What is being asked » Rewrite the items below as a JSON list of strings with one string per line, leaving out blank lines. Begin at the line that contains "Image resolution: width=1134" and stop after the line that contains "Looking at the screenshot, I should click(458, 153).".

········

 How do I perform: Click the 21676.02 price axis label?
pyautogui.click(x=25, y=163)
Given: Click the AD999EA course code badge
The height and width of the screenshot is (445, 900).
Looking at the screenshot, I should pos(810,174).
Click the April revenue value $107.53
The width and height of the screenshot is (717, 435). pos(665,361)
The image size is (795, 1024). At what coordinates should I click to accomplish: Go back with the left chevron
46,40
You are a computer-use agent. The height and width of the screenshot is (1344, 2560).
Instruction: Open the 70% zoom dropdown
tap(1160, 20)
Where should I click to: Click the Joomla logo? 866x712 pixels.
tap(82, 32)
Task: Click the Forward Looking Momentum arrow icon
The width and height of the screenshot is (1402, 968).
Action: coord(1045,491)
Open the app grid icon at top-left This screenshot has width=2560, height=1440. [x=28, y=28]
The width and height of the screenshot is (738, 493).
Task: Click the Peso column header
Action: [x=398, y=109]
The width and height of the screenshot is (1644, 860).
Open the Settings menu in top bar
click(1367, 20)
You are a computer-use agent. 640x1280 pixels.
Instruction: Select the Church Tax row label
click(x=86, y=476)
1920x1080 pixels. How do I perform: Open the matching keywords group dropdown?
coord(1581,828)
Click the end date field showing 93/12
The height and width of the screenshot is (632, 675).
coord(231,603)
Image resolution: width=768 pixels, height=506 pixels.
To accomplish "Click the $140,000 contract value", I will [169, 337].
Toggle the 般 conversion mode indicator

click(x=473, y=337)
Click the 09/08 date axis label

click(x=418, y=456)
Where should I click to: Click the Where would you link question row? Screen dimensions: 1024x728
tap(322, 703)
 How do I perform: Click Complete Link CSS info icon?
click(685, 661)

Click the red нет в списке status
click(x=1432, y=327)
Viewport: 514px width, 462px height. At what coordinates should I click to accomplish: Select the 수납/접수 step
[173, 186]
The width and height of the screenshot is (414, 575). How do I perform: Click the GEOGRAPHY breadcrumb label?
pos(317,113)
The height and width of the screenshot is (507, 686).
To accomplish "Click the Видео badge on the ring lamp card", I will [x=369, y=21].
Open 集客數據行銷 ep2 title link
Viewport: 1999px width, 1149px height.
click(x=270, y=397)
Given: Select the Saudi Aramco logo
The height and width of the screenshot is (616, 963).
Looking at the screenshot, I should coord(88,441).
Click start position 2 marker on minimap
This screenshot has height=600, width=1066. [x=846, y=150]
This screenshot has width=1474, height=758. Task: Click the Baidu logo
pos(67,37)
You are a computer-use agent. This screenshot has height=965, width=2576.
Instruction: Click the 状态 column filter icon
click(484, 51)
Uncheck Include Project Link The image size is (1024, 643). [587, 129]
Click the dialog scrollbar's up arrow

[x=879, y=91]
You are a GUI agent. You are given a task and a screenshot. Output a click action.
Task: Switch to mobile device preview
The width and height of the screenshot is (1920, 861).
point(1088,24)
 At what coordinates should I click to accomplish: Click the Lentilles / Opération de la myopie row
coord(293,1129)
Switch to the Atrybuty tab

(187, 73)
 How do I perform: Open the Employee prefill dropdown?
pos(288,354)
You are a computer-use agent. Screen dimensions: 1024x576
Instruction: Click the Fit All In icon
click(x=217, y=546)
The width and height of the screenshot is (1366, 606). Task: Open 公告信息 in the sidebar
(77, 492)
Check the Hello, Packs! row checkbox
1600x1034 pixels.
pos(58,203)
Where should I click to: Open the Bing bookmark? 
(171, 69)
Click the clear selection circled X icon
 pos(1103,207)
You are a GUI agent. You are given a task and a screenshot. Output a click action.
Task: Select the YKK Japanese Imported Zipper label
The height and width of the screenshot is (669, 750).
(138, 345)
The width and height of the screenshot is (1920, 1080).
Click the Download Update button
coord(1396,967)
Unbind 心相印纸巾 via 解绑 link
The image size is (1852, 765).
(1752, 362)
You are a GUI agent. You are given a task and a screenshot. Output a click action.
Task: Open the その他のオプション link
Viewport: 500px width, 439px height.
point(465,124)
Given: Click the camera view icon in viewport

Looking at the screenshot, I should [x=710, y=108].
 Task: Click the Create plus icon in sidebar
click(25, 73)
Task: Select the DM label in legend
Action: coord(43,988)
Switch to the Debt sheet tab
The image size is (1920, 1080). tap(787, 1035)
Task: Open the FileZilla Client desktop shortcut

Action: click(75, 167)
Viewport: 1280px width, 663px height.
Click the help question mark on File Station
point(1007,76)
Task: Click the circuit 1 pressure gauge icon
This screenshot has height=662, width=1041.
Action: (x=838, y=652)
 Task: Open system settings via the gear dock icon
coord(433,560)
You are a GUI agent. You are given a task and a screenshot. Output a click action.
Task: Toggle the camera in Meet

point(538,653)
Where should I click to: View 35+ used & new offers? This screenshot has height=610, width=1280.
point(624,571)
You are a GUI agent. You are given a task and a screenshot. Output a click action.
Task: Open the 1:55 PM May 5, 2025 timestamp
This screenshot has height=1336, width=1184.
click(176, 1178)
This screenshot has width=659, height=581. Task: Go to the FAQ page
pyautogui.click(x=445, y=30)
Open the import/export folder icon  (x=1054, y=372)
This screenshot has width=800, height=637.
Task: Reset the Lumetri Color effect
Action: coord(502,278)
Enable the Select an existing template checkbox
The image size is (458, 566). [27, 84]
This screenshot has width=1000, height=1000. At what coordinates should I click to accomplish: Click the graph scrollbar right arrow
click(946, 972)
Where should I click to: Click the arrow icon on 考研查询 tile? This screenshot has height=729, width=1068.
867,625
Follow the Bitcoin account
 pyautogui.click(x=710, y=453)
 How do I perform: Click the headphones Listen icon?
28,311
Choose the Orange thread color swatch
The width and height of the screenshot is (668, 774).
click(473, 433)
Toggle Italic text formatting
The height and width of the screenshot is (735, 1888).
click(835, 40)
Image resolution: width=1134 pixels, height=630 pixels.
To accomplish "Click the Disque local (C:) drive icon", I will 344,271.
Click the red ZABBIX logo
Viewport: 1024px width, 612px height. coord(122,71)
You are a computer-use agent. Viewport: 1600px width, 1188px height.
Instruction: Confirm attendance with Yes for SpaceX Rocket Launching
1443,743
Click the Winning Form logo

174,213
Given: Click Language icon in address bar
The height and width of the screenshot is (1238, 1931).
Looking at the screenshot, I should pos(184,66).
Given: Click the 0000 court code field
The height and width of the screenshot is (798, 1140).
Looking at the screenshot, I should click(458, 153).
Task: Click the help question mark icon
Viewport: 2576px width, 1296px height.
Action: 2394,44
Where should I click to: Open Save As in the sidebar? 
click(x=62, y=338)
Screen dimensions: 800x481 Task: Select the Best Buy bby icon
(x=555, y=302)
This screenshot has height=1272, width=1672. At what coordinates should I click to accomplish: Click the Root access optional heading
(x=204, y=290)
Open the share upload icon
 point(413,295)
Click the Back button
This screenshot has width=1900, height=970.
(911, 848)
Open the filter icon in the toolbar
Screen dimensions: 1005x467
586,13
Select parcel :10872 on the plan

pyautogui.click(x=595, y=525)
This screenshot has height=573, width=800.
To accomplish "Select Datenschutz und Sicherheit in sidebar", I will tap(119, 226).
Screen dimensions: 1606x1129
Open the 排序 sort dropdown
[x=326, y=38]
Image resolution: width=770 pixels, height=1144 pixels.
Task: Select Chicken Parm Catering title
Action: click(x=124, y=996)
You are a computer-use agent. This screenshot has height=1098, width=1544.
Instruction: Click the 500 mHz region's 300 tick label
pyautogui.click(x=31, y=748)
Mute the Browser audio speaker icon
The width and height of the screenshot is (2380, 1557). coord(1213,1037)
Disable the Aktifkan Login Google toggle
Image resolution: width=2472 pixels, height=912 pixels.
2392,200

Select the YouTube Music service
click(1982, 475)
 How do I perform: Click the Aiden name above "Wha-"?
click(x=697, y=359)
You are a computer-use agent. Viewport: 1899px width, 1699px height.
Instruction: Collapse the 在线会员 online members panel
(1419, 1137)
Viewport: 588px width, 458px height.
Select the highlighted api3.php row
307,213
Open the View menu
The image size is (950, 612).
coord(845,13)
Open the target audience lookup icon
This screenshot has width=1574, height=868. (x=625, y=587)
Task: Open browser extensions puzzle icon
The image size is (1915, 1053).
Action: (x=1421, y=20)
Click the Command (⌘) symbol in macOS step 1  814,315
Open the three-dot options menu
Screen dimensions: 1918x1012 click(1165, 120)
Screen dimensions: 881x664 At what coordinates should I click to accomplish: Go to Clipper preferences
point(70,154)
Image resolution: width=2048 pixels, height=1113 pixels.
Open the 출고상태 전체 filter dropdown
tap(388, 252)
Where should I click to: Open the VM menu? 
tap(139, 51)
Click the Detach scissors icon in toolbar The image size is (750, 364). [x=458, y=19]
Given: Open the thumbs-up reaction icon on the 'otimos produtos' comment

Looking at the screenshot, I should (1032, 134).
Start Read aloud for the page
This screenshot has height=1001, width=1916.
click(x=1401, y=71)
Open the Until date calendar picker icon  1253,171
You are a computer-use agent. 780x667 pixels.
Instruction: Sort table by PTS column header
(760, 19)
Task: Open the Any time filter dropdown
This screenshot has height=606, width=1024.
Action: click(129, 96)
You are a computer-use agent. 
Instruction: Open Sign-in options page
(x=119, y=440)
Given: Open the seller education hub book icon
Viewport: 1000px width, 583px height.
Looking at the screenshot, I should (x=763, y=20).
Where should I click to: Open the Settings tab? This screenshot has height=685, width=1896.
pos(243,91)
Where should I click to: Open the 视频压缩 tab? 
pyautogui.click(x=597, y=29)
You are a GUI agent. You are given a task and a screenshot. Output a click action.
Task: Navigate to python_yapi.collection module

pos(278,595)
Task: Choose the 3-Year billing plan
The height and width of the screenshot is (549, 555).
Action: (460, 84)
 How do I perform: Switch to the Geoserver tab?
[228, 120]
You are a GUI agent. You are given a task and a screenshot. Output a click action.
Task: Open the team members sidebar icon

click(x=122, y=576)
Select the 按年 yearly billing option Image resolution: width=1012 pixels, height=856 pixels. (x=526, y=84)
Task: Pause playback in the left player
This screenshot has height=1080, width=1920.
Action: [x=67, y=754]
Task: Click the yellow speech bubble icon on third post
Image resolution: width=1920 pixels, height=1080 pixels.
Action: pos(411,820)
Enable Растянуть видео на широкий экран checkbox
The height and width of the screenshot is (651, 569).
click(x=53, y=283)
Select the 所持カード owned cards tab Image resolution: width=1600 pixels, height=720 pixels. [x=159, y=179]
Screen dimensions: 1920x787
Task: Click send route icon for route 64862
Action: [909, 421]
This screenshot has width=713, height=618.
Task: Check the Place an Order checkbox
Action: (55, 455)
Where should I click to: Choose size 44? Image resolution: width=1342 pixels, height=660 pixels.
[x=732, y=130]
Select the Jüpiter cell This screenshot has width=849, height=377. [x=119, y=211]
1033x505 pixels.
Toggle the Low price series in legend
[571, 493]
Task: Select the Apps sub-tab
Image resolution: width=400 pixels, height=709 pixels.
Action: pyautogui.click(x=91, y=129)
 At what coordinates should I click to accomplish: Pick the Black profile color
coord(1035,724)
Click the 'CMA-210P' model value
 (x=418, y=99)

········

Solution to this problem »
[
  "Image resolution: width=1134 pixels, height=630 pixels.",
  "To accomplish \"Click the Disque local (C:) drive icon\", I will 344,271.",
  "Click the red ZABBIX logo",
  "Viewport: 1024px width, 612px height. coord(122,71)",
  "You are a computer-use agent. Viewport: 1600px width, 1188px height.",
  "Instruction: Confirm attendance with Yes for SpaceX Rocket Launching",
  "1443,743",
  "Click the Winning Form logo",
  "174,213",
  "Given: Click Language icon in address bar",
  "The height and width of the screenshot is (1238, 1931).",
  "Looking at the screenshot, I should pos(184,66).",
  "Given: Click the 0000 court code field",
  "The height and width of the screenshot is (798, 1140).",
  "Looking at the screenshot, I should click(458, 153)."
]